_WORK TASK_
Only lines holding the word "will" are wanted. Copy them from the listing below.

_DATA FOR REVIEW_
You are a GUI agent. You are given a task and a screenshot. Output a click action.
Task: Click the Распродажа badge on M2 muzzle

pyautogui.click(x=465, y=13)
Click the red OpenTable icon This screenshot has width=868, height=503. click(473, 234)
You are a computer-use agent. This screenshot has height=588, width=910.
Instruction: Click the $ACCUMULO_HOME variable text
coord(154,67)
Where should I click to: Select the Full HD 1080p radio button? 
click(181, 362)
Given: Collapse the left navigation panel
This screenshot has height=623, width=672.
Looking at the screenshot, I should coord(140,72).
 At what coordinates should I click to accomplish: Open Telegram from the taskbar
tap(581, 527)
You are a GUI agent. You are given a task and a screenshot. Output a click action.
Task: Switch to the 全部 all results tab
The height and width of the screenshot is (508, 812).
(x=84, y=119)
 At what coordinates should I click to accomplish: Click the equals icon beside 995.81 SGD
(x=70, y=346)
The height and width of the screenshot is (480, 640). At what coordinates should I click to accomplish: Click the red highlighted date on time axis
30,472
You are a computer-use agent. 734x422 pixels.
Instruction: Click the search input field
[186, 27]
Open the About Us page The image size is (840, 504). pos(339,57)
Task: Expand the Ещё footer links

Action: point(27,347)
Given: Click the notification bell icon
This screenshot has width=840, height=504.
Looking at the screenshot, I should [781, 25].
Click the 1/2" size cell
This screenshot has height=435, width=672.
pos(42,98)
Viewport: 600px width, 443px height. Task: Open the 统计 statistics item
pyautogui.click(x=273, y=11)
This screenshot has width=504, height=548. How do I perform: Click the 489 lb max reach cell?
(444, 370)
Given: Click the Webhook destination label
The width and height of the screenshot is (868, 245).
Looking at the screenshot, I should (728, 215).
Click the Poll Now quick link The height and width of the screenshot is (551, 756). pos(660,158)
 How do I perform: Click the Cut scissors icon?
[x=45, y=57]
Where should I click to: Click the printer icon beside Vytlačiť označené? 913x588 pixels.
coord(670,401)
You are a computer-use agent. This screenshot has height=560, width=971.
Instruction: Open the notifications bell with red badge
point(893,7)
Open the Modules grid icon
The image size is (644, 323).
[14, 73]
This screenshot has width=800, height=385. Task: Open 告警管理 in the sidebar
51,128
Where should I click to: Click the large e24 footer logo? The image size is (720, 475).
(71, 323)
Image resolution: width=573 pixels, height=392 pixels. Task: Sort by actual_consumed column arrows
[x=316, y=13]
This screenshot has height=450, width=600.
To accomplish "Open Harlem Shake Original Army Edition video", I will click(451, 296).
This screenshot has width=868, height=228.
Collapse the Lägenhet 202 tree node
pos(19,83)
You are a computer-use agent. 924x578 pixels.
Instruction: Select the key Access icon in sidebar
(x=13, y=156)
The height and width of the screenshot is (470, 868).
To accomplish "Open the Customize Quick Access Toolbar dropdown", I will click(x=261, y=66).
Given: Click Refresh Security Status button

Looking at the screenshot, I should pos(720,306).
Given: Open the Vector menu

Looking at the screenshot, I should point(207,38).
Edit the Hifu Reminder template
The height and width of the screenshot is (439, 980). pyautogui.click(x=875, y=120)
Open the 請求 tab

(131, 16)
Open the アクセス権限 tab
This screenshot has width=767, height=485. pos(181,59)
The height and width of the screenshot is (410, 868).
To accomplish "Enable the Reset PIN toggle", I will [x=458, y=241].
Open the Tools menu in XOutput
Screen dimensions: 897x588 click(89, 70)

_SOLVED PROBLEM_
To accomplish "Open Harlem Shake Original Army Edition video", I will click(451, 296).
To accomplish "Open the Customize Quick Access Toolbar dropdown", I will click(x=261, y=66).
To accomplish "Enable the Reset PIN toggle", I will [x=458, y=241].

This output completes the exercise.